BEGIN SUPPLIED RECORDS

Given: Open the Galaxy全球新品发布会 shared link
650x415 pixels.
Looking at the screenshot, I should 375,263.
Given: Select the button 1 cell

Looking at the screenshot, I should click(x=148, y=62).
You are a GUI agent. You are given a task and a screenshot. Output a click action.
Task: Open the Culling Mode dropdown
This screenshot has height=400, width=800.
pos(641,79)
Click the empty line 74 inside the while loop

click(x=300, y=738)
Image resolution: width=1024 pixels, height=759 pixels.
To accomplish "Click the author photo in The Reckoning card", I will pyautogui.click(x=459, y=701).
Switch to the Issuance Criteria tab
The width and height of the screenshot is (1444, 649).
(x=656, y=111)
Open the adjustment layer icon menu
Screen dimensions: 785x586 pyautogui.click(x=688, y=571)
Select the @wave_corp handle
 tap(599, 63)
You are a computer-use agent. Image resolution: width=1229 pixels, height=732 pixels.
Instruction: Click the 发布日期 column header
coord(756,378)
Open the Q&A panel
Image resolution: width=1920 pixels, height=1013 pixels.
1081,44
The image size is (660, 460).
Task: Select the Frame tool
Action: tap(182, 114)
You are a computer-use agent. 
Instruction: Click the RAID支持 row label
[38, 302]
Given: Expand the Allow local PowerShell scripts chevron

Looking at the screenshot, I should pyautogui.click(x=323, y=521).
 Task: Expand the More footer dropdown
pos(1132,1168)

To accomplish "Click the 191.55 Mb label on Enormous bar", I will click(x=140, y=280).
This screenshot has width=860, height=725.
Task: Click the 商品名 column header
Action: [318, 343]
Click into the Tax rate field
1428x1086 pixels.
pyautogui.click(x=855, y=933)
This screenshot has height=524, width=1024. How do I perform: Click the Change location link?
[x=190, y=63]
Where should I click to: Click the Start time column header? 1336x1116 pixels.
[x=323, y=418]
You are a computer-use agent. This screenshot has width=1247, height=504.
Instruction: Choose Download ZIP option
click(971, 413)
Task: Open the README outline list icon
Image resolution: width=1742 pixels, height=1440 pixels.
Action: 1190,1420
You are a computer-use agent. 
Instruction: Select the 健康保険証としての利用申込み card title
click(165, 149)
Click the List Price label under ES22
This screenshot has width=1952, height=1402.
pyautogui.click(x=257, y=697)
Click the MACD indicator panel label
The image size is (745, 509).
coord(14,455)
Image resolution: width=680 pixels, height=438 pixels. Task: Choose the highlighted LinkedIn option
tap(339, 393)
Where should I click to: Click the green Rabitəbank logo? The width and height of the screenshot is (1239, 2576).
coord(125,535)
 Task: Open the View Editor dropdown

END SUPPLIED RECORDS

__PROBLEM STATEMENT__
Would you please print every record exactly as written?

__SOLVED PROBLEM__
Given: Open the Galaxy全球新品发布会 shared link
650x415 pixels.
Looking at the screenshot, I should 375,263.
Given: Select the button 1 cell

Looking at the screenshot, I should click(x=148, y=62).
You are a GUI agent. You are given a task and a screenshot. Output a click action.
Task: Open the Culling Mode dropdown
This screenshot has height=400, width=800.
pos(641,79)
Click the empty line 74 inside the while loop

click(x=300, y=738)
Image resolution: width=1024 pixels, height=759 pixels.
To accomplish "Click the author photo in The Reckoning card", I will pyautogui.click(x=459, y=701).
Switch to the Issuance Criteria tab
The width and height of the screenshot is (1444, 649).
(x=656, y=111)
Open the adjustment layer icon menu
Screen dimensions: 785x586 pyautogui.click(x=688, y=571)
Select the @wave_corp handle
 tap(599, 63)
You are a computer-use agent. Image resolution: width=1229 pixels, height=732 pixels.
Instruction: Click the 发布日期 column header
coord(756,378)
Open the Q&A panel
Image resolution: width=1920 pixels, height=1013 pixels.
1081,44
The image size is (660, 460).
Task: Select the Frame tool
Action: tap(182, 114)
You are a computer-use agent. 
Instruction: Click the RAID支持 row label
[38, 302]
Given: Expand the Allow local PowerShell scripts chevron

Looking at the screenshot, I should pyautogui.click(x=323, y=521).
 Task: Expand the More footer dropdown
pos(1132,1168)

To accomplish "Click the 191.55 Mb label on Enormous bar", I will click(x=140, y=280).
This screenshot has width=860, height=725.
Task: Click the 商品名 column header
Action: [318, 343]
Click into the Tax rate field
1428x1086 pixels.
pyautogui.click(x=855, y=933)
This screenshot has height=524, width=1024. How do I perform: Click the Change location link?
[x=190, y=63]
Where should I click to: Click the Start time column header? 1336x1116 pixels.
[x=323, y=418]
You are a computer-use agent. This screenshot has width=1247, height=504.
Instruction: Choose Download ZIP option
click(971, 413)
Task: Open the README outline list icon
Image resolution: width=1742 pixels, height=1440 pixels.
Action: 1190,1420
You are a computer-use agent. 
Instruction: Select the 健康保険証としての利用申込み card title
click(165, 149)
Click the List Price label under ES22
This screenshot has width=1952, height=1402.
pyautogui.click(x=257, y=697)
Click the MACD indicator panel label
The image size is (745, 509).
coord(14,455)
Image resolution: width=680 pixels, height=438 pixels. Task: Choose the highlighted LinkedIn option
tap(339, 393)
Where should I click to: Click the green Rabitəbank logo? The width and height of the screenshot is (1239, 2576).
coord(125,535)
 Task: Open the View Editor dropdown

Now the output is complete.